Draftly is built on a decoupled graphics architecture. Unlike traditional web-based design tools that rely on JavaScript for geometry calculations, Draftly offloads all high-computation tasks to a standalone system core written in Rust.
graph TD
subgraph "Frontend (React 19 + Vite)"
UI[UI Shell & Panels]
State[React State - Tool Selection]
Canvas[Canvas Component]
end
subgraph "Bridge (WASM Glue)"
Events[Mouse/Keyboard Events]
Glue[wasm-bindgen / Glue Code]
end
subgraph "Graphics Engine (Rust Store)"
Engine[DraftlyEngine Struct]
Shapes[Scene Graph / Shapes List]
Render[Draw Logic]
end
UI --> Events
Events --> Glue
Glue --> Engine
Engine --> Shapes
Shapes --> Render
Render --> Canvas
- The Intelligence: All geometry math, shape storage, and rendering logic are implemented in Rust.
- Precision: Near-native execution speed and the absence of Garbage Collection (GC) pauses during complex rendering tasks ensure high performance and reliability.
- The Translator:
wasm-packserves as the build tool that compiles Rust source code into a WebAssembly binary and generates the corresponding JavaScript glue code. - Bridge Logic: It produces a suite consisting of
.jsand.d.tsfiles, enabling the Rust module to be integrated as a standard ES module.
- The Speed: The project is managed as a monorepo via Bun Workspaces.
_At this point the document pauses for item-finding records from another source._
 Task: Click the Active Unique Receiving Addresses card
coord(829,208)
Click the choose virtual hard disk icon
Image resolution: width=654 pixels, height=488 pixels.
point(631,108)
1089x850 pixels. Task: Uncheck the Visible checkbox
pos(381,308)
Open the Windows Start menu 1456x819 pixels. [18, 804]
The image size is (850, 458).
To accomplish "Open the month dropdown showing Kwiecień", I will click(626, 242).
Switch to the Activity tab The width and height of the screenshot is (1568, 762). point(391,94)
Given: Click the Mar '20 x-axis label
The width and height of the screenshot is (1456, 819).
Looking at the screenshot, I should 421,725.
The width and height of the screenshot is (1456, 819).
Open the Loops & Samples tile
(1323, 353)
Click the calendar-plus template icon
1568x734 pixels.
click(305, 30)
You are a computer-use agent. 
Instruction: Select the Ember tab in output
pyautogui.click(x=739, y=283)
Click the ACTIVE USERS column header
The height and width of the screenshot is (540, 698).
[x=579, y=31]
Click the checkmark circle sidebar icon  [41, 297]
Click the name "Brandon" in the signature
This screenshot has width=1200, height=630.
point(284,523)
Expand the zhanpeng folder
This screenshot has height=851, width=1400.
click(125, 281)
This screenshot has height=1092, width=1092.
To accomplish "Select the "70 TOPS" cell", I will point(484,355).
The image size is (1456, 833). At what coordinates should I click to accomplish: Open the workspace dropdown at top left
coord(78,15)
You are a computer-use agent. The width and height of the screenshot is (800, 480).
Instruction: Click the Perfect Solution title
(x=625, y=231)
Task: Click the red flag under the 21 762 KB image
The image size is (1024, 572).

Bun handles package management and provides a high-performance development server for the API.
When modifications are made to the Rust engine, the following pipeline is executed to synchronize the client application:
cd engine
wasm-pack build --target webThis command updates the engine/pkg directory with the latest binary and JavaScript interfaces.
The client application connects to the engine via a symbolic link within the Bun monorepo:
# In client/package.json
"devDependencies": {
"engine": "link:../engine/pkg"
}Note: Due to Vite's dependency pre-bundling, a restart of the development server is required after significant changes to the WebAssembly structure:
bun run dev:clientThe connection between React and Rust utilizes a shared memory architecture rather than simple data passing.
sequenceDiagram
participant User
participant React
participant WASM_Glue
participant Rust_Engine
participant Canvas_API
User->>React: Click on Canvas
React->>WASM_Glue: engine.on_click(x, y, tool)
WASM_Glue->>Rust_Engine: Update Internal Shape Vector
Note over Rust_Engine: Logic: push Shape { x, y, type }
loop Every Animation Frame
React->>WASM_Glue: engine.render(ctx, w, h)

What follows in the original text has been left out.